Il nome del brizzolato Casini (bolognese doc del 1955) circola, in realtà, da tempo, sponsorizzato dal Nuovo centrodestra di Angelino Alfano e da una buon parte di Forza Italia. Un candidato di centrodestra, certo, ma che potrebbe raccogliere consensi un po’ ovunque. L’imperituro centrista, in lunghi anni di militanza, è riuscito, infatti, a intrecciare rapporti cordiali con molti protagonisti della politica nostrana, oltre che a cementare un legame fortissimo con gli ambienti vaticani. E per quanto appaia improbabile che i grandi elettori di Sel e, ancora meno, quelli del M5S e della Lega possano indicarlo come futuro capo dello Stato, è pur vero che agli alfaniani e ai forzisti si unirebbero (ovviamente) i centristi di Udc e Scelta Civica e, con ogni probabilità, anche qualche nostalgico dello scudo-crociato nascosto nelle fila del Pd. L’ex “delfino” di Berlusconi – entrato in Parlamento, per la prima volta, nel 1983 e diventato presidente della Camera nel 2001 – potrebbe, insomma, sparigliare le carte e riconquistare la “gloria” perduta, dall’alto del Quirinale.
Ma il nome che non ti aspetti è quello di Pier Luigi Bersani, entrato da ieri ufficiosamente nella “rosa” dei “quirinabili”. Il 63enne di Bettola (provincia di Piacenza) ha mosso i primi passi politici nel Pci e nel 1993 è stato eletto presidente della Regione Emilia Romagna.

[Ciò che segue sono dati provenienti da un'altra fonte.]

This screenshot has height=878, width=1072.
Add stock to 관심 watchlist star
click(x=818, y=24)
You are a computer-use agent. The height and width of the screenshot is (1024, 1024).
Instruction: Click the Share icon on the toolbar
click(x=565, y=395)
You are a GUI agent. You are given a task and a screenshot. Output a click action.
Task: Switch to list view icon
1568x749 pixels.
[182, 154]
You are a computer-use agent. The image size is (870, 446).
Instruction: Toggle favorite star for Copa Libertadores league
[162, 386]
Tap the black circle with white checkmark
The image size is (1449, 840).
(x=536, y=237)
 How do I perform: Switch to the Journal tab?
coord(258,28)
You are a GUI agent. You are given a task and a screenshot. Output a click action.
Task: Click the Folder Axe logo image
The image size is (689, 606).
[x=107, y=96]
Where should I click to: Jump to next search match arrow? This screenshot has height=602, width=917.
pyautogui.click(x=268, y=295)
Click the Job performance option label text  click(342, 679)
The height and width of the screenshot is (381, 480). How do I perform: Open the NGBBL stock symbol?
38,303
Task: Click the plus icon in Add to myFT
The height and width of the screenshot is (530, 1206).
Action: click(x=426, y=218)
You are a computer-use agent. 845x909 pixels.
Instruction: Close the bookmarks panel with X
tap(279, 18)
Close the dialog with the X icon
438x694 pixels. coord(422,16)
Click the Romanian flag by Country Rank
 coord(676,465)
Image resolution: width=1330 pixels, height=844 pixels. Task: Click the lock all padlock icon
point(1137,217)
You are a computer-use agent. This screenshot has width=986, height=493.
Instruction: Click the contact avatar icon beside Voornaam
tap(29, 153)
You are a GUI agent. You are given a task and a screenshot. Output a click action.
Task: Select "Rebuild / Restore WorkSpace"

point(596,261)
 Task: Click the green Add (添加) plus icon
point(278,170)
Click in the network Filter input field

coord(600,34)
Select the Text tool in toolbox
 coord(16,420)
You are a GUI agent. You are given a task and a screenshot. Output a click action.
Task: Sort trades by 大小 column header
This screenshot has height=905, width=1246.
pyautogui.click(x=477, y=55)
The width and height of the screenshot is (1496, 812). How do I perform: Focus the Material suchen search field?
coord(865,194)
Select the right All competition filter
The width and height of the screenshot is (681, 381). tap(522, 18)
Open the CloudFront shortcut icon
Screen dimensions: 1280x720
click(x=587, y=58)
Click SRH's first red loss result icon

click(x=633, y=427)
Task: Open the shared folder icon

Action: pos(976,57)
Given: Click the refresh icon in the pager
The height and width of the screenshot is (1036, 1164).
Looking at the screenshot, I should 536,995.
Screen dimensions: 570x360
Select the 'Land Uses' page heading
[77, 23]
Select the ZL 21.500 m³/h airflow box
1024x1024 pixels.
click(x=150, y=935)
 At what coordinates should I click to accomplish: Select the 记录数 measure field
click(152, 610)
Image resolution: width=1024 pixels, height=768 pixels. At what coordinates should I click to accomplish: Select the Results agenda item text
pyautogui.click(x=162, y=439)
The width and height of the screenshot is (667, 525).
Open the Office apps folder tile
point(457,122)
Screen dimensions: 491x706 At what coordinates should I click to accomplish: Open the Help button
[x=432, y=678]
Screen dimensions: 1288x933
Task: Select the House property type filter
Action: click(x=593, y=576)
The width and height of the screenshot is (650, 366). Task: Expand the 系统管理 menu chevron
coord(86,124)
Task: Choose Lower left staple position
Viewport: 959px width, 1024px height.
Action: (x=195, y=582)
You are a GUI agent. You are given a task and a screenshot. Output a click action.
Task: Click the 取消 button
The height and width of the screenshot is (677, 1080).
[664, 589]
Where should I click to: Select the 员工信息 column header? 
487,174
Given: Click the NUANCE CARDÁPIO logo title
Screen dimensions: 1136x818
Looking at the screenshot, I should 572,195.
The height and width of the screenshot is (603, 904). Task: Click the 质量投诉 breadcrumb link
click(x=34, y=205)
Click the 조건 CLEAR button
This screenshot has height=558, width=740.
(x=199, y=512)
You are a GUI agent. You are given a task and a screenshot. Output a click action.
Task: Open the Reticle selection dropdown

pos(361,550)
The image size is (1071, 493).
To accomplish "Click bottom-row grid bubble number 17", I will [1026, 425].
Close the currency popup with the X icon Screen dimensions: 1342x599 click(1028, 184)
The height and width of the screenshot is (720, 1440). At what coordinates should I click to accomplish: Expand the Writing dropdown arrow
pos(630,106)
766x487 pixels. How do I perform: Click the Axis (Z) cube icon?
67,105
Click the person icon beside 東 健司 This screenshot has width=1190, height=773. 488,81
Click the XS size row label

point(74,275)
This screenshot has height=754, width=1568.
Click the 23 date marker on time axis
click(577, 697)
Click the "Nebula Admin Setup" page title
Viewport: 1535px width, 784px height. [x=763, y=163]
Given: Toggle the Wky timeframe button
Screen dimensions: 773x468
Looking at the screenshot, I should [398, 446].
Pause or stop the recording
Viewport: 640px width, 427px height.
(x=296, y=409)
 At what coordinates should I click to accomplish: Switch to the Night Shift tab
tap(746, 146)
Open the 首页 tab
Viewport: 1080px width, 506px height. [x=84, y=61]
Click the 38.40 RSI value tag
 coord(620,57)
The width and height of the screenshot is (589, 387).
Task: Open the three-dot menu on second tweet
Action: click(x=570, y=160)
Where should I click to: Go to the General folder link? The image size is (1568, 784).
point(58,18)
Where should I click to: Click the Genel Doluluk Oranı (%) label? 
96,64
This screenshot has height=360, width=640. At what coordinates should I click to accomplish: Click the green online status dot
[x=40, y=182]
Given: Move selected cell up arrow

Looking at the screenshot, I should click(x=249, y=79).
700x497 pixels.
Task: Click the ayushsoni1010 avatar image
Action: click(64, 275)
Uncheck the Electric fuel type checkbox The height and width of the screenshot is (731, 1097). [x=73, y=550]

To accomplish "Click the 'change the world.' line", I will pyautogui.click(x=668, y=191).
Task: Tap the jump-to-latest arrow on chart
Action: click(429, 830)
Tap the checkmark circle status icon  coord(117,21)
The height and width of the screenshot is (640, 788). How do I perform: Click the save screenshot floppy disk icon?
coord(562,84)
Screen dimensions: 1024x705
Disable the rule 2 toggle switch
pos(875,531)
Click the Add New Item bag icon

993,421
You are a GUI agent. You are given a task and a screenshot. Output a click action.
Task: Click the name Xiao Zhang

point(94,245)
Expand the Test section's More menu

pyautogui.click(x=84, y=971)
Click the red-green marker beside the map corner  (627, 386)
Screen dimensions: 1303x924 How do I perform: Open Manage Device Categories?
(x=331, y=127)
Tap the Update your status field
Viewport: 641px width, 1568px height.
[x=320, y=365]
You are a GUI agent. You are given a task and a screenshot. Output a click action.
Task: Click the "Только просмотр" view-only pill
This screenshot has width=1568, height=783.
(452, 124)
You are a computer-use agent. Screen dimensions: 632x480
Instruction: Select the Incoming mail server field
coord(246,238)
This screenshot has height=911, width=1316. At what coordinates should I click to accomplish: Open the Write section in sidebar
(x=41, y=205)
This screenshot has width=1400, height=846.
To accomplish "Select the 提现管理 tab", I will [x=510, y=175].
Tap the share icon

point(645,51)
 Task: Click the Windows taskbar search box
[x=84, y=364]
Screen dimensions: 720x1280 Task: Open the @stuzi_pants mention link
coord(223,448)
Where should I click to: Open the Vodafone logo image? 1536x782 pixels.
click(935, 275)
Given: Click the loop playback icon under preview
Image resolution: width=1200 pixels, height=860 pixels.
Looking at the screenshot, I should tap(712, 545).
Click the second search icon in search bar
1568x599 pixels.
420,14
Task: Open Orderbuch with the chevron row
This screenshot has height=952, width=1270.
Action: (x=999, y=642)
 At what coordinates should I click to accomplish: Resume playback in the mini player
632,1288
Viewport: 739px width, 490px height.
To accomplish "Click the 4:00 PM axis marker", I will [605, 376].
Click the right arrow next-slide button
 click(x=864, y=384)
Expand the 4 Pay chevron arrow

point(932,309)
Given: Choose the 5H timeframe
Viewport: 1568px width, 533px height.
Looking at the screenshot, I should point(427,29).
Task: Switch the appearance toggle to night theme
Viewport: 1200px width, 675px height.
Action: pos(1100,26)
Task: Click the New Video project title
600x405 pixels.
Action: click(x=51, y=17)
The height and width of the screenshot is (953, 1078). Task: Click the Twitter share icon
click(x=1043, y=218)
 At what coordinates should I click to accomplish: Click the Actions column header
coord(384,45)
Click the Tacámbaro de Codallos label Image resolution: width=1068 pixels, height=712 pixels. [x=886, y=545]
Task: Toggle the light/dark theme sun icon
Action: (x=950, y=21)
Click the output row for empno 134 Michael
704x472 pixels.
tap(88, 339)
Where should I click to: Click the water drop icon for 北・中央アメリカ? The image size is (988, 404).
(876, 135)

Gli incarichi istituzionali non gli sono mai mancati (è stato ministro dell’Industria e del Commercio, dei Trasporti e dello Sviluppo economico) e, nel 2009, è stato eletto segretario del Pd. Ma è dal 2012 che la storia politica (e personale) di Bersani inizia a complicarsi. Dopo aver vinto le primarie del centrosinistra e aver incassato consensi non proprio oceanici nelle elezioni del 2013, a lui viene affidato l’incarico di avviare le consultazioni per la formazione del nuovo governo. Le cose vanno male, le “esplorazioni” del segretario democratico si risolvono in un nulla di fatto e danno il via a una fase politica quanto mai caotica che, come è ormai noto a tutti, si conclude con la rielezione di Giorgio Napolitano al Colle e le dimissioni di Bersani dalla segreteria del partito. Le sue idee sono spesso in contrasto con quelle di Matteo Renzi e tanto potrebbe bastare a far considerare improbabile la sua candidatura al Quirinale, ma a Bersani viene riconosciuta (anche dagli avversari più convinti come Silvio Berlusconi) una lealtà di fondo che potrebbe rendere il suo profilo compatibile con l’identikit del futuro capo dello Stato.